SAM 3D Body: Volumetric 3D Estimation

Updated 1 January 2026

SAM 3D Body (3DB) is a framework for volumetric 3D body estimation and segmentation that uses pose-aware designs and modular encoder-decoder architectures.
It leverages shared, frozen backbones with distinct decoder heads to produce temporally consistent, physically plausible joint and skeleton representations.
The approach incorporates latent space smoothing and contact-aware optimization to address challenges such as monocular depth ambiguity and foot sliding.

SAM 3D Body (3DB) refers to a volumetric extension of the Segment Anything Model (SAM) paradigm that targets structured, pose-aware human 3D body estimation and segmentation. It leverages foundation model principles, repurposing strong 2D or slice-wise encoders to power out-of-the-box, robot-ready, or clinically relevant 3D body representations. The term encompasses both engineering frameworks for real-time estimation from monocular images and research architectures for volumetric medical or anatomical segmentation.

1. Architectural Foundations and Model Parameterization

SAM 3D Body (3DB) is characterized by modular design leveraging shared, frozen image encoders and distinct decoder heads.
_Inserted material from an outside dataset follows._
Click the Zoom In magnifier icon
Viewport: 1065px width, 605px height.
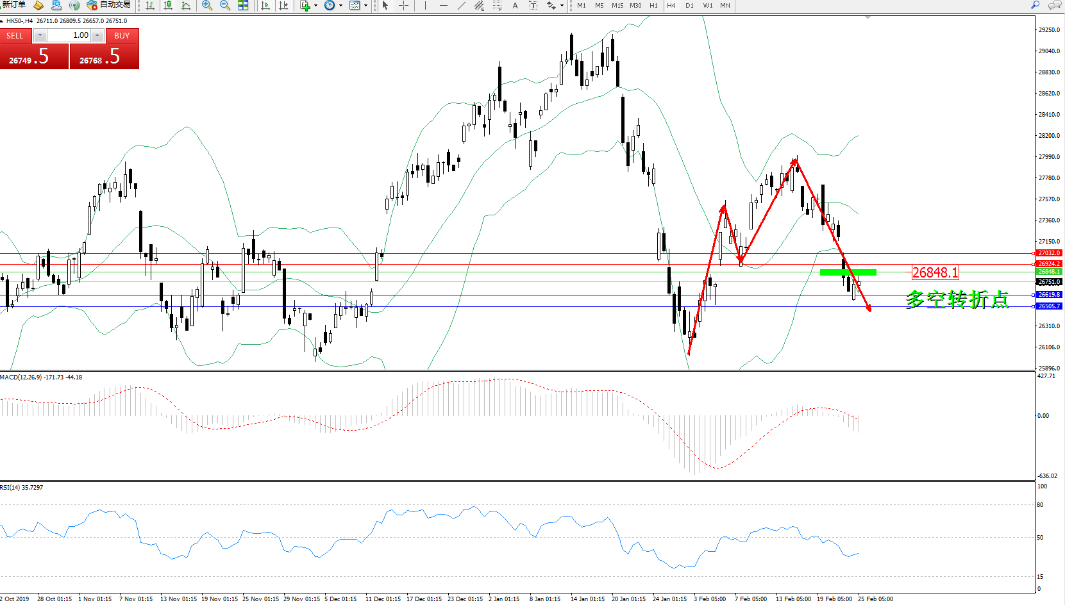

The approach described in "World-Coordinate Human Motion Retargeting via SAM 3D Body" instantiates 3DB as a dual-branch model: a full-body branch and a hand branch, both sharing a backbone (e.g., ResNet, ViT) (Tu et al., 25 Dec 2025).

For each video frame $t$ , the model infers:

Shape parameters ( $β_{\text{shape},t}\in\mathbb{R}^{N_β}$ ) encoding identity;
Skeleton scale ( $γ_{\text{scale},t}\in\mathbb{R}$ ), parameterizing uniform bone-length scaling over the kinematic tree;
Latent codes ( $z_t^{\text{model}}, z_t^{\text{expr}}\in\mathbb{R}^d$ ) capturing pose and pose-dependent correctives;
Global root translation ( $T_{\text{root},t}\in\mathbb{R}^3$ ) and orientation ( $R_{\text{root},t}\in\mathrm{SO}(3)$ ).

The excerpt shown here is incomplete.